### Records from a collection
● ● ● ●

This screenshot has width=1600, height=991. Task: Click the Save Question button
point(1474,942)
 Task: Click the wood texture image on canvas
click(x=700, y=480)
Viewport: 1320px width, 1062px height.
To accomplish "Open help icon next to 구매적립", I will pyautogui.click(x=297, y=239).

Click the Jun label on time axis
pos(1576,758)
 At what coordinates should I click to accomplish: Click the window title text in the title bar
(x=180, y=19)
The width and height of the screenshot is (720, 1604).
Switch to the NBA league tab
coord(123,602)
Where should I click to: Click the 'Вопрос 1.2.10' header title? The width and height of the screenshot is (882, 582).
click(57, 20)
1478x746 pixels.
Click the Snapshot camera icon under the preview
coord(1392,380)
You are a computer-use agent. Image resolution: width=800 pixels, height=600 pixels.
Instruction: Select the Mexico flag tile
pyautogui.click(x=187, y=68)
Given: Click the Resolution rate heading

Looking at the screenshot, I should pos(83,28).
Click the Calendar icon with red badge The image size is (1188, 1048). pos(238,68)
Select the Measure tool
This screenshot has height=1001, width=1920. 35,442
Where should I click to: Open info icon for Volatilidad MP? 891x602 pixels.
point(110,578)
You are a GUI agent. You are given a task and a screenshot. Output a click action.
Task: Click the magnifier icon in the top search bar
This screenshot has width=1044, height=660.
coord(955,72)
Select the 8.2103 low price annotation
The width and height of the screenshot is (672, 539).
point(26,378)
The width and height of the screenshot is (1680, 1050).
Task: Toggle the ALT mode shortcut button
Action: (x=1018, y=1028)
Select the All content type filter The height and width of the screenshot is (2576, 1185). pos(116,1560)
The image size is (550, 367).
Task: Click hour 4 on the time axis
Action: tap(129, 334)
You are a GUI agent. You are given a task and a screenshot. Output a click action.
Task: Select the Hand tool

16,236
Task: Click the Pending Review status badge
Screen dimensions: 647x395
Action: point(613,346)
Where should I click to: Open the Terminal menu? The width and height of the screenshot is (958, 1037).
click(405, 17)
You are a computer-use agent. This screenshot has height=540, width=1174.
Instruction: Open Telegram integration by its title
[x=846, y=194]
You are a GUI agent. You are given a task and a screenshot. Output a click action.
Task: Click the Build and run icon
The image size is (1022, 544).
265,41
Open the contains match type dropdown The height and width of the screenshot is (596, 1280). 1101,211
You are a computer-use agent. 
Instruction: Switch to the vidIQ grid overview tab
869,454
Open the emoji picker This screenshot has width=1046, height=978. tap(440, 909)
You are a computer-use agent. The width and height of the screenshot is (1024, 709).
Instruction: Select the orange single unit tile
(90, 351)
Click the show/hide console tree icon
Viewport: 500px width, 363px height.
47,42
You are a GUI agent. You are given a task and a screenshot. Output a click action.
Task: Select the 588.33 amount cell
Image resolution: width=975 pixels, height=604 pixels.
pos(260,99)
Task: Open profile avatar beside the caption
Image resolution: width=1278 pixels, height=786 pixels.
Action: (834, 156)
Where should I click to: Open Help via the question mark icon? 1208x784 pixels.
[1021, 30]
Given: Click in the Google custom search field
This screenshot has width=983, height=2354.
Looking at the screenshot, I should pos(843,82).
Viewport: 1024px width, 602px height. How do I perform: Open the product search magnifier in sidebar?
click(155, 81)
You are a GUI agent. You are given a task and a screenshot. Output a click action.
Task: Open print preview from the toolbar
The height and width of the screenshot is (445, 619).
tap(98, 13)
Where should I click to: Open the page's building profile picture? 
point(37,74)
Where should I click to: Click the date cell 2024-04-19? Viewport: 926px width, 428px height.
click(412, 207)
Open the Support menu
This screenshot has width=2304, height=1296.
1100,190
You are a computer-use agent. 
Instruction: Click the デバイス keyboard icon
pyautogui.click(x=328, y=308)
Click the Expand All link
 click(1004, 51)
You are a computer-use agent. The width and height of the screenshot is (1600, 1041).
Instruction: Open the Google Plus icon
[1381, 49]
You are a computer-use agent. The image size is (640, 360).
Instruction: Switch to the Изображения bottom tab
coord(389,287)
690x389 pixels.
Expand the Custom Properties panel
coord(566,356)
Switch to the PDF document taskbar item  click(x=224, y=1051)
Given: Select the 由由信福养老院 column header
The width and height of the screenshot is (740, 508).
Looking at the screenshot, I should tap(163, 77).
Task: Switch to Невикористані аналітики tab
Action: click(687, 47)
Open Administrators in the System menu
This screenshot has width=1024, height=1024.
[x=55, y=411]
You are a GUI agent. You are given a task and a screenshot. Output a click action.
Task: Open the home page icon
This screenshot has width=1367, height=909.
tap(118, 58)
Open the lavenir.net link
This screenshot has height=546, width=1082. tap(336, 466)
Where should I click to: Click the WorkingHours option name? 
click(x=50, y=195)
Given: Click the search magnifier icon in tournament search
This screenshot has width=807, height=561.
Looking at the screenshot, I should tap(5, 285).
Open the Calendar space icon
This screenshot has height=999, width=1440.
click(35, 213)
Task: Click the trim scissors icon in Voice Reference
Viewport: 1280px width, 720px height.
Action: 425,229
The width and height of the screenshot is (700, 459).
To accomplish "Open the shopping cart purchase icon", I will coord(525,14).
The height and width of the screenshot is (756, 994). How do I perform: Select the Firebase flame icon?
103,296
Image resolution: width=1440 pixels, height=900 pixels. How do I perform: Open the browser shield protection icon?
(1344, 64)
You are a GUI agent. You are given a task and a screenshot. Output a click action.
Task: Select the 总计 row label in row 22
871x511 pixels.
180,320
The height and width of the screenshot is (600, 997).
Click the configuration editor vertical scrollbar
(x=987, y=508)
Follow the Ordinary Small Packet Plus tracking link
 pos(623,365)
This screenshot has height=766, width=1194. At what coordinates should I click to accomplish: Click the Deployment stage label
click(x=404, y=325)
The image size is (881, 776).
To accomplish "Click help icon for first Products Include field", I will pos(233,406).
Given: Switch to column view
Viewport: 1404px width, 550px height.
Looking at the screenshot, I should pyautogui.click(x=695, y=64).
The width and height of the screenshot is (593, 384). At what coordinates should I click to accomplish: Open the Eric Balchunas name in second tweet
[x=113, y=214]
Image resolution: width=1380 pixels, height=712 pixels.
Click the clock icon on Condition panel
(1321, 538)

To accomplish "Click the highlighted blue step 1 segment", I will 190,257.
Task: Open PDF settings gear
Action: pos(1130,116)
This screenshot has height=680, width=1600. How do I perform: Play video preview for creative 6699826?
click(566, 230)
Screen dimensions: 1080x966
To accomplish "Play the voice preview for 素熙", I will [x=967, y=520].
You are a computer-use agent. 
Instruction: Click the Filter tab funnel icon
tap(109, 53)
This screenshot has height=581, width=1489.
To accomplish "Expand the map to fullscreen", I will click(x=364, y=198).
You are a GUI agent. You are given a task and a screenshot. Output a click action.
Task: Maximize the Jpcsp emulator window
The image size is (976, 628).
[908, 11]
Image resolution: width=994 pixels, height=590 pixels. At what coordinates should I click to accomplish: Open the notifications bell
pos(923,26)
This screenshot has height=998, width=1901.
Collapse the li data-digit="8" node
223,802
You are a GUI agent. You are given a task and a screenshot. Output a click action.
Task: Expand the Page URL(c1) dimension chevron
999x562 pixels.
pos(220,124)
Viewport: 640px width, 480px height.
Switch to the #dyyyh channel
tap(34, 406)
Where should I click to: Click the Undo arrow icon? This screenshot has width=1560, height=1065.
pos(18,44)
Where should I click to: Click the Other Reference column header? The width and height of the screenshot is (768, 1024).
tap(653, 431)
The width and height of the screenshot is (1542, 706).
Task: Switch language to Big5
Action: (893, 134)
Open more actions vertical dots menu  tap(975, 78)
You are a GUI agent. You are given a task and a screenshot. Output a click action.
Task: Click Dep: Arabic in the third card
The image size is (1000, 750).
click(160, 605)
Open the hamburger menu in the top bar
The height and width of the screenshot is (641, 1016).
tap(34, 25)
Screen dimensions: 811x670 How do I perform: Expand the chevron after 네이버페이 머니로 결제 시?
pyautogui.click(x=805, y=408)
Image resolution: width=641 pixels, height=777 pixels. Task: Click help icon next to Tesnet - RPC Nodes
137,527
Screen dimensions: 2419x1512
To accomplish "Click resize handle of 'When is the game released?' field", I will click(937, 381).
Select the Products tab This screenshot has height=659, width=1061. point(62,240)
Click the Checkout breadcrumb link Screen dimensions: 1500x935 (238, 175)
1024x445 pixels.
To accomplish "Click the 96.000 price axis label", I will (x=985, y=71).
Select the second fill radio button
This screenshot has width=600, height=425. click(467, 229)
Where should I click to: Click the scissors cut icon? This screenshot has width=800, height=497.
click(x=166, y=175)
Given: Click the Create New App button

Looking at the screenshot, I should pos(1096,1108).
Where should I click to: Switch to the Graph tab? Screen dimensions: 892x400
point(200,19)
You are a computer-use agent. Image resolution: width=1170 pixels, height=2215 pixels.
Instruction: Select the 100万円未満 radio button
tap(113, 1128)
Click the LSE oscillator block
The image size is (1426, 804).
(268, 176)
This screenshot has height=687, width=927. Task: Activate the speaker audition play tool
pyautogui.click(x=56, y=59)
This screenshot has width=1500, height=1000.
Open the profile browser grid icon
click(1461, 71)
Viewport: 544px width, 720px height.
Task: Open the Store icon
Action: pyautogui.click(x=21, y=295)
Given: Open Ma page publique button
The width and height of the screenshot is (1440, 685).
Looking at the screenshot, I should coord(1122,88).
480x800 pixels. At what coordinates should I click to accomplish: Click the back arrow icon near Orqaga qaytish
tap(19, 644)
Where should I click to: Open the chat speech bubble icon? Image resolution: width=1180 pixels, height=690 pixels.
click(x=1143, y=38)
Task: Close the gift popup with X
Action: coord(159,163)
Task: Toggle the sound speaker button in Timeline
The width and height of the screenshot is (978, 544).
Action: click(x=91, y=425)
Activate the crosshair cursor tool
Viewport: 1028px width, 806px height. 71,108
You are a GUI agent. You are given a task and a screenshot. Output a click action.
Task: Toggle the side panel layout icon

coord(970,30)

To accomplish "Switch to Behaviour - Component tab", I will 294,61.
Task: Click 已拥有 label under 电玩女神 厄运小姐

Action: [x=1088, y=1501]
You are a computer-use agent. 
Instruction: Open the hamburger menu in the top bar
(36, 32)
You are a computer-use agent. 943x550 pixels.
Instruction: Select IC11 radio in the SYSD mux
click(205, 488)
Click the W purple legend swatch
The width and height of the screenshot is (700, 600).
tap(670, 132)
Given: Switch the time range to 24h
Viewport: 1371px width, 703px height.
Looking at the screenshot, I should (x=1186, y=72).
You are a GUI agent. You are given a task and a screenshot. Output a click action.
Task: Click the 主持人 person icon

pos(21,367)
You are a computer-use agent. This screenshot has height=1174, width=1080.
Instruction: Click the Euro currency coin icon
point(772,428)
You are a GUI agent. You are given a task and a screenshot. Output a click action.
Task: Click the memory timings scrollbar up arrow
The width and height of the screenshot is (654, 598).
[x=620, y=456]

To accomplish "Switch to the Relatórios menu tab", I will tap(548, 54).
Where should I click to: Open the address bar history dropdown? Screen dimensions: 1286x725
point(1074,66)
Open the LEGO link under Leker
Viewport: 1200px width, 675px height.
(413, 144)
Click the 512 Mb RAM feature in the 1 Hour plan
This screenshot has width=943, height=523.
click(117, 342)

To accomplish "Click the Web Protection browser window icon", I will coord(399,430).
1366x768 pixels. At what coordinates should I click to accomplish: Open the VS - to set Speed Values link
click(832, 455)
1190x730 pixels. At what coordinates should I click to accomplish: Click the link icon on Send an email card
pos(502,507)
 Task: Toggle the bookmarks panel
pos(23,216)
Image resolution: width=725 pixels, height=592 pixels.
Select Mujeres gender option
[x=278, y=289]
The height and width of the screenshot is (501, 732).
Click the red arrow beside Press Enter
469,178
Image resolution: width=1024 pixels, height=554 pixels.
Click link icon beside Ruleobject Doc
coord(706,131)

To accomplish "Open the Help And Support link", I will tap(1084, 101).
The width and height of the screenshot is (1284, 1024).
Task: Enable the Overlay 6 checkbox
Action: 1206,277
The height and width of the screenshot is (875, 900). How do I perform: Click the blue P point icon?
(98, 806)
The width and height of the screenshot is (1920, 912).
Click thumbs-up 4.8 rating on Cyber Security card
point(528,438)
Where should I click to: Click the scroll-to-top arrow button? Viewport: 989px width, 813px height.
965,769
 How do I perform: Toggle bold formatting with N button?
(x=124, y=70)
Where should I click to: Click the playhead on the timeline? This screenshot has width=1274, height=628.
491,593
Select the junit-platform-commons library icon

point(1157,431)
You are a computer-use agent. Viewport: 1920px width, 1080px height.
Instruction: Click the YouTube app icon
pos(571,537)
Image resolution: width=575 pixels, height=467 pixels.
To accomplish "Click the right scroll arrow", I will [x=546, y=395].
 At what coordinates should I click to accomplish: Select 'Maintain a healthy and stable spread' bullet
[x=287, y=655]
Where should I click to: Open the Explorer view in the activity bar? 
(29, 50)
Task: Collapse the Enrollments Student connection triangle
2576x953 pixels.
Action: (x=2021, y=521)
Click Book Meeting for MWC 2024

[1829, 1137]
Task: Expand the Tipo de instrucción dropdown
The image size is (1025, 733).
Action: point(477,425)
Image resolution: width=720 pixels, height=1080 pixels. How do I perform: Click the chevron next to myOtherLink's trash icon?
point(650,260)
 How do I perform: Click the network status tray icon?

● ● ● ●

### Assignment
The first line of the records and every line down to the line with "Task: Click the magnifier" must be quoted exactly; leave out all else.

### Exercise solution
This screenshot has width=1600, height=991. Task: Click the Save Question button
point(1474,942)
 Task: Click the wood texture image on canvas
click(x=700, y=480)
Viewport: 1320px width, 1062px height.
To accomplish "Open help icon next to 구매적립", I will pyautogui.click(x=297, y=239).

Click the Jun label on time axis
pos(1576,758)
 At what coordinates should I click to accomplish: Click the window title text in the title bar
(x=180, y=19)
The width and height of the screenshot is (720, 1604).
Switch to the NBA league tab
coord(123,602)
Where should I click to: Click the 'Вопрос 1.2.10' header title? The width and height of the screenshot is (882, 582).
click(57, 20)
1478x746 pixels.
Click the Snapshot camera icon under the preview
coord(1392,380)
You are a computer-use agent. Image resolution: width=800 pixels, height=600 pixels.
Instruction: Select the Mexico flag tile
pyautogui.click(x=187, y=68)
Given: Click the Resolution rate heading

Looking at the screenshot, I should pos(83,28).
Click the Calendar icon with red badge The image size is (1188, 1048). pos(238,68)
Select the Measure tool
This screenshot has height=1001, width=1920. 35,442
Where should I click to: Open info icon for Volatilidad MP? 891x602 pixels.
point(110,578)
You are a GUI agent. You are given a task and a screenshot. Output a click action.
Task: Click the magnifier icon in the top search bar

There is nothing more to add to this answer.